C’est pour expertiser ce phénomène émergent que le Cerema a créé, à la fin de l’année 2025 et en collaboration avec l’Iddrim (Institut des routes, des rues et des infrastructures pour la mobilité), un Observatoire national des routes impactées par la sécheresse (ONRS), chargé « d’apporter une réponse à l’échelle nationale aux collectivités ». Premier objectif de cet observatoire : « Disposer de données chiffrées et d’un état des lieux national sur l’ampleur du RGA et ses effets sur les infrastructures ». L’Observatoire constate que le RGA affecte « une grande variété d’ouvrages, routes communales et départementales, pistes cyclables, voies ferrées » , mais aussi « réseaux enterrés »  et même digues et barrages. 

Au-delà de l’état des lieux, cette structure se donne pour objectif d’élaborer une « doctrine commune »  pour permettre aux collectivités concernées de passer du curatif au préventif.
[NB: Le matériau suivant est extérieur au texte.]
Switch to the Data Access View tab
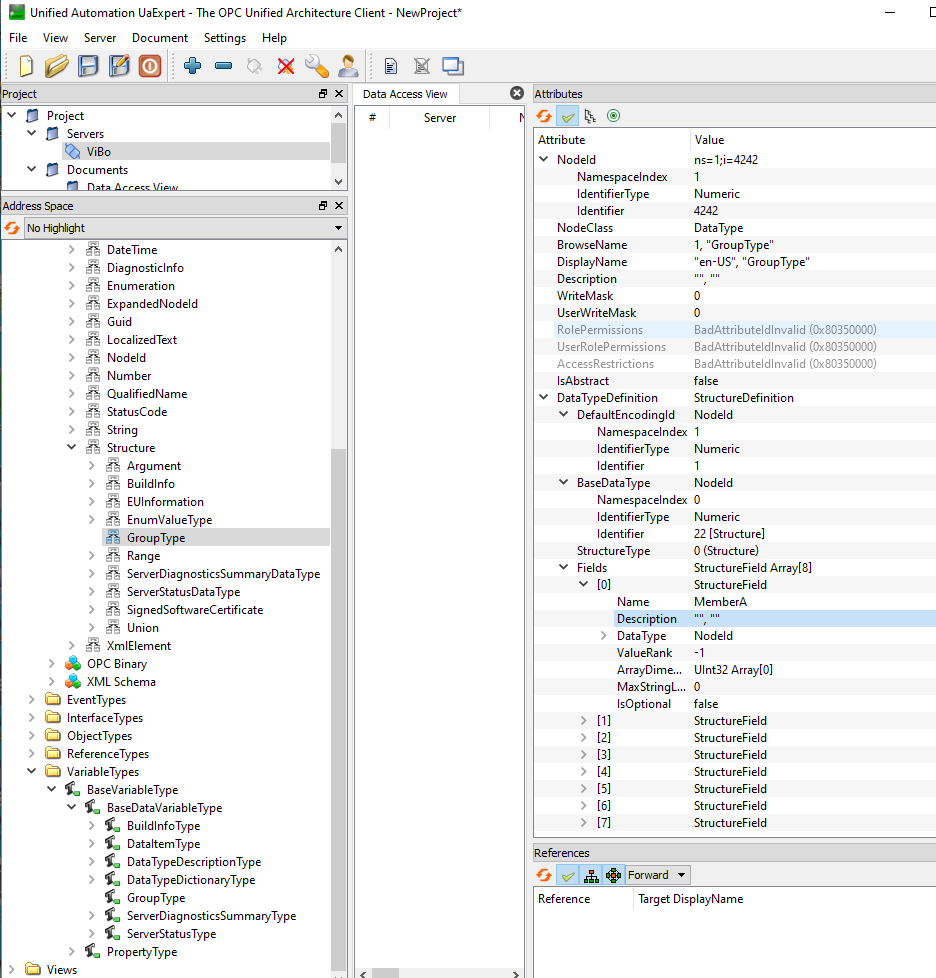Image resolution: width=936 pixels, height=978 pixels. click(x=405, y=93)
Des solutions existent en effet pour lutter contre le phénomène, allant de l’imperméabilisation des accotements à l’injection de résines sous le bitume en passant par l’installation de grilles métalliques sous la chaussée. Mais ces solutions ont, évidemment, un coût considérable, et on ne voit pas comment les collectivités – en particulier les départements dont les finances vont au plus mal – pourraient y faire face seules. Il faut rappeler, en effet, que même si le RGA est bien couvert par le régime CatNat, les routes et les voiries publiques en général ne sont pas des biens assurables à ce titre et sont explicitement exclus du régime CatNat, comme l’explique la Caisse centrale de réassurance. 

Ce phénomène, qui devient préoccupant, est là encore une conséquence du réchauffement climatique que l’on n’avait pas vue venir. Il faudra bien, tôt ou tard, que l’État se penche à son tour sur cette question et ne laisse pas les collectivités le gérer seules, à leurs frais.